0 项目背景
在本系列项目中,我们尝试基于Paddle工具库实现一个OCR垂类场景。原始数据集是一系列电度表的照片,类型较多,需要完成电表的读数识别,对于有编号的电表,还要完成其编号的识别。
1 数据集简介
注:因保密授权原因,数据集尚未公开,待更新
首先,我们来简单看一下数据集的情况。总的来说,这个场景面临几个比较大的问题:
- 电表类型较多。相比之下,现有数据量(500张)可能不够。
- 照片角度倾斜较厉害。这个比较好理解,有些电表可能不具备正面拍照条件,有不少图片是从下往上、甚至从左下往右上拍的。

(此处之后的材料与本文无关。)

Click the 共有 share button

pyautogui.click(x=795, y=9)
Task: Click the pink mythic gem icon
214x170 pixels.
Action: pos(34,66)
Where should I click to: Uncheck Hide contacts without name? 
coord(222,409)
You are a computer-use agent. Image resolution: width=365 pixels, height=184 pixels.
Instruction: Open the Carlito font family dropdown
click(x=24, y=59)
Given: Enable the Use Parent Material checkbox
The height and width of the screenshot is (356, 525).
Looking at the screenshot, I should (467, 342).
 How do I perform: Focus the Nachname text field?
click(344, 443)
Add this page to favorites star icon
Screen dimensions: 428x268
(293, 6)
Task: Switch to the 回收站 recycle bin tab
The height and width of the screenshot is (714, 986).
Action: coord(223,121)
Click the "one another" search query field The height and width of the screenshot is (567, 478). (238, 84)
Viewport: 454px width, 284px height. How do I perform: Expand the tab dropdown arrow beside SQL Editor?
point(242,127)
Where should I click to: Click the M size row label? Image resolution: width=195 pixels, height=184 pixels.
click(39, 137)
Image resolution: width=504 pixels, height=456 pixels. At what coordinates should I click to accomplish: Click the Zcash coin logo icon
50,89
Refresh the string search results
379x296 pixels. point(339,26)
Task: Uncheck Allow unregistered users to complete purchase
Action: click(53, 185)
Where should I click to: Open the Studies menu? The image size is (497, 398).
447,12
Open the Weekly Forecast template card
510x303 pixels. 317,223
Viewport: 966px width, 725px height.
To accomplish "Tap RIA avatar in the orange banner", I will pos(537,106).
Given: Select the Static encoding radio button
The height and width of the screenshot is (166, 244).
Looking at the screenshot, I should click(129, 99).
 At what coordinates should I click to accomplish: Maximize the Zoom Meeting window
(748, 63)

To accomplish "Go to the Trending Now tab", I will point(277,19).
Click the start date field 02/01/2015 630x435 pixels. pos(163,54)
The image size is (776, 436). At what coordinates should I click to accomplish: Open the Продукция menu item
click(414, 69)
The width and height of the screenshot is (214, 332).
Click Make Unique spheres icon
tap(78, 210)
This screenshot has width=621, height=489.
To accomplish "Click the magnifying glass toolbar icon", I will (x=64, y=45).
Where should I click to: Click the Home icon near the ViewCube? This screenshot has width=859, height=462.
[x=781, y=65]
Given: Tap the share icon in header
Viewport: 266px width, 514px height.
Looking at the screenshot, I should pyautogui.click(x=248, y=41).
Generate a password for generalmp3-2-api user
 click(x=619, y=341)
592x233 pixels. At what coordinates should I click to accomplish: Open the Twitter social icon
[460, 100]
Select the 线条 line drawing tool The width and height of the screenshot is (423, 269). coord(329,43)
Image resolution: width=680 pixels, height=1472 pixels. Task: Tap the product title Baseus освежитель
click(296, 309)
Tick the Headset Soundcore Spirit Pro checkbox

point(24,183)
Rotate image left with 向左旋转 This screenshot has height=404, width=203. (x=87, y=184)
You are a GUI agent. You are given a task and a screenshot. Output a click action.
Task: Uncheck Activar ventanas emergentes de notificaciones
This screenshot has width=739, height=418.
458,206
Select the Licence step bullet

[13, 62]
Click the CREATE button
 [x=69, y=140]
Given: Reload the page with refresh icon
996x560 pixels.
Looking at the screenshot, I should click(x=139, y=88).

- 反光严重。反光问题对定位目标框以及识别数字可能都会产生影响。
- 表号是点阵数字,不易识别。这个问题是标注的时候发现的,有的标注,PPOCRLabel自动识别的四点检测定位其实已经非常准了,但里面的数字识别效果却很离谱。
- 对检测框精准度要求非常高。电表显示读数的地方附近一般不是空白,往往有单位、字符或是小数点上的读数等,如果检测框没框准,就会把其它可识别项纳进来,如果也是数字,就算加了后处理也处理不掉。
下面,读者可以通过这几张典型图片,初步感受下数据集的基本情况。
2 开发思路
鉴于上面提到的这些问题,该场景的开发几乎是从数据标注就开始陷入纠结。比如是标注一次(PPOCRLabel)还是标注两次(Labelimg标检测框+PPOCRLabel识别finetune)?比如是全程用PPOCR还是PPDET+PPOCR?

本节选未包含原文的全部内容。